On the other hand, if you want to use regular expressions regardless,
you should notice that String#include? takes a string rather than a
Regexp.

Note that:
irb> %r{;?}.to_s

“(?-mix:;\?)”

So
encoding.include?(%r{;?}.to_s)

is equivalent to
encoding.include?("(?-mix:;\?)")

which is not going to succeed.

To use a regexp, try:
irb> encoding =~ /(;.?)|(?.;)/
=> true.

best
Dan

Thanks for the help. I would like to use a regexp becuase I think it
will look nicer in the code. I tried your example and got

C:\rails_apps\hotswipe>irb
irb(main):001:0> require ‘config/environment’
=> true
irb(main):002:0> encoding = “;6277200301500269=?”
=> “;6277200301500269=?”
irb(main):003:0> encoding =~ /(;.?)|(?.;)/
=> 0
irb(main):004:0>

So what does the 0 mean? 0 matches? If all else fails, I will use the
ugly version :slight_smile:

thanks,
~Jeremy

Gavin K. wrote:

It means that it found the first match starting at index 0 in the
string. (Try reading the documentation on the =~ method.)

ok, that makes sense. I did check out the docs on
http://www.ruby-doc.org/core/
I clicked the =~ method under Regexp and it sends me to
rxp.match(str) => matchdata or nil
Returns a MatchData object describing the match, or nil if there was no
match. This is equivalent to retrieving the value of the special
variable $~ following a normal match.

which didn’t say anything about indexes. Are there any other sites that
have different documentation?

~Jeremy

Jeremy W. wrote:

Gavin K. wrote:

It means that it found the first match starting at index 0 in the
string. (Try reading the documentation on the =~ method.)

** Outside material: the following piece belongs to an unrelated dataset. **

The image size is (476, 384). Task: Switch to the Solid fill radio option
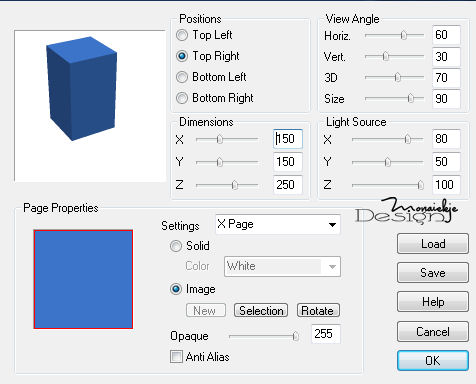(x=176, y=246)
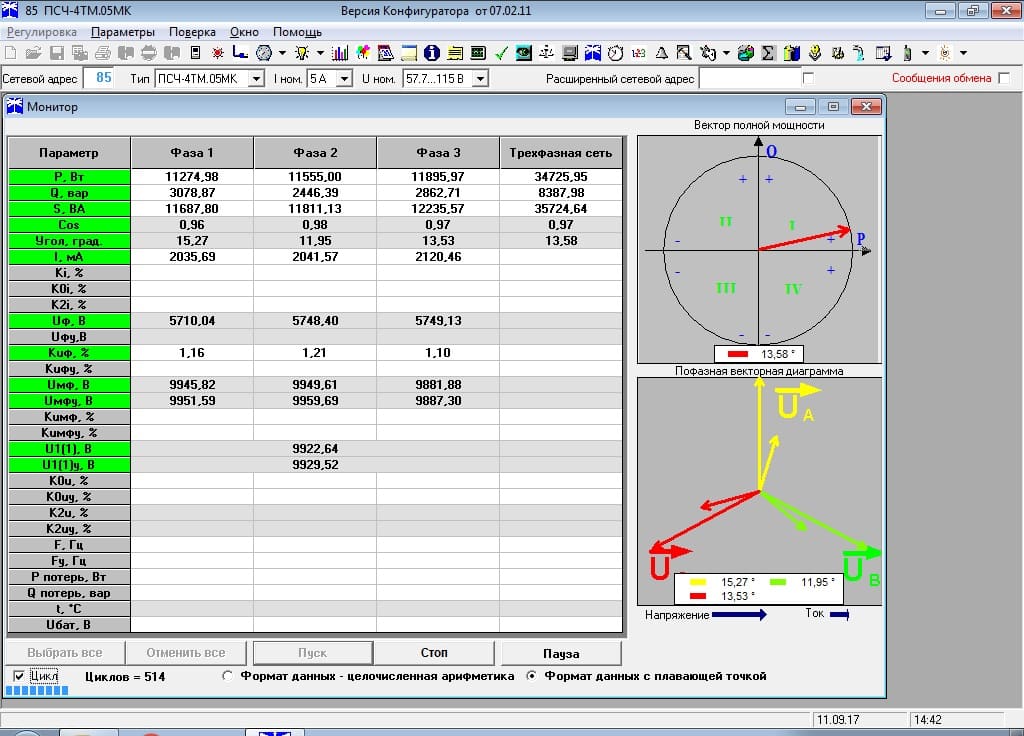This screenshot has width=1024, height=736.
Task: Select floating point data format radio button
Action: point(533,677)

ok, that makes sense. I did check out the docs on
http://www.ruby-doc.org/core/
I clicked the =~ method under Regexp and it sends me to
rxp.match(str) => matchdata or nil
Returns a MatchData object describing the match, or nil if there was no
match. This is equivalent to retrieving the value of the special
variable $~ following a normal match.

which didn’t say anything about indexes. Are there any other sites that
have different documentation?

~Jeremy

haha, ok you can disregard that, I looked under string and seen what you
were talking about. My bad.

thanks

~Jeremy

From: Jeremy W. [mailto:[email protected]]

What I want to do is determine if a string includes 2 special

characters a semi-colon and a question mark.

irb(main):009:0> encoding = “;6277200301500269=?”

=> “;6277200301500269=?”

irb(main):010:0> encoding.include?(%r{;?}.to_s)

=> false

start simple,

check if a string contains a ; or ?

irb(main):095:0> encoding[/;|?/]
=> “;”

check if a string starts w a ; and ends with a ?

irb(main):096:0> encoding[/^;.*?$/]
=> “;6277200301500269=?”

string[regex] returns the matched (sub)string (wc is true in ruby)
otherwise it returns nil (wc is false in ruby)

kind regards -botp

If it’s going to be going heavy on the regexp… (I have no shame)

Try TextualRegexp. Seriously, it was written so you DON"T have to
hurt your brain over it.

~ Ari
English is like a pseudo-random number generator - there are a
bajillion rules to it, but nobody cares.